Kalimat yang ciamik kalo menurut saya. Kenapa semesta? Ini semua gara-gara si Bing yang ngompor-ngompori kalau segala sesuatunya itu adalah kehendak alam beserta terutama dengan rasi bintang yang dia baca belakangan ini. Oke! Paragraf selanjutanya langsung masuk ke topik pembicaraan yang sebenarnya.

Saya mau buka-bukaan tentang ide awal sebelum kami memutuskan nama kedai mungil kami dengan nama Kopi Yuk! Jadi, diawali dari kata rencana. Sebelum bertemu si Bing. Saya sudah membuat proposal kedai kopi yang entah bisa terlaksana atau tidak. Saya amat ingin sekali memperkenalkan kopi kepada anak-anak muda terutama mahasiswa dengan membangun kedai kopi di dalam komplek kampus.

Kampus yang saya pilih pertama adalah tempat yang telah meluluskan saya dari status mahasiswa, yaitu FISIP Atma Jaya Yogyakarta. Saya memilih kampus tersebut karena memiliki ke-guyub-an (keakraban) yang unik. Kampus yang setelah saya tinggalkan dan baru memiliki public space berupa kantin tersebut jadi semakin meriah dengan kehadiran kedai kopi (saya membatin).

Proposal pun segera dicetak setelah saya dan Bing sepakat. Dan berangkatlah saya menuju kampus di Jalan Babarsari itu. Pihak kampus memberitahukan akan ada surat pemanggilan pada awal November 2017 (Pada waktu itu masih bulan Juni).

Sambil menunggu kabar salah seorang teman kami merekomendasikan Taman Kuliner Condongcatur sebagai alternatif untuk membuka kedai kopi.
"Sungguh di luar konsep yang saya bayangkan," pikir saya.
Dengan berbagai pertimbangan, tidak ada salahnya ketika Taman Kuliner Condongcatur hanya jadi alternatif.

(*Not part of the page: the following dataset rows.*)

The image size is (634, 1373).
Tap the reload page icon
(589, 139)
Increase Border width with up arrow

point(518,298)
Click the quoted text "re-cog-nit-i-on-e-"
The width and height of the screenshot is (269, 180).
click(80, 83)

Sekian lama menunggu justru proposal awal untuk membuka kedai kopi di dalam kampus terpatahkan dengan adanya kabar baik dari pihak Taman Kuliner Condongcatur yang lebih "cepat" (bukan kata sebenarnya, hanya lebih cepat saja.) memproses proposal yang kami ajukan.

Bagaimana dengan Universitas Atma Jaya Yogyakarta? Surat akhirnya datang dua minggu setelah kami mulai menyeduh di Taman Kuliner Condongcatur. Surat yang datang pun bukan surat undangan tapi surat penolakan.

Ada positifnya juga ketika rencana pertama malah gagal. Jika buka di kampus maka saya pun harus rela untuk libur (tidak jualan) dengan jangka waktu yang cukup lama, karena mengikuti kegiatan aktif di kampus. Jadi, kalau kampus libur semester mau tidak mau saya juga akan libur.

Dampak positifnya ketika kami menyeduh di Taman Kuliner Condongcatur adalah banyak orang yang bisa menikmati kopi seduhan kami terutama aspek mengobrolnya. Kami juga banyak mempertemukan orang-orang yang awalnya tidak mengenal sampai bisa bekerja sama dalam sebuah proyek.

Cerita lengkapnya tentang mempertemukan orang-orang tersebut di tulisan saya selanjutnya ya. Sekali lagi semua ini karena semesta.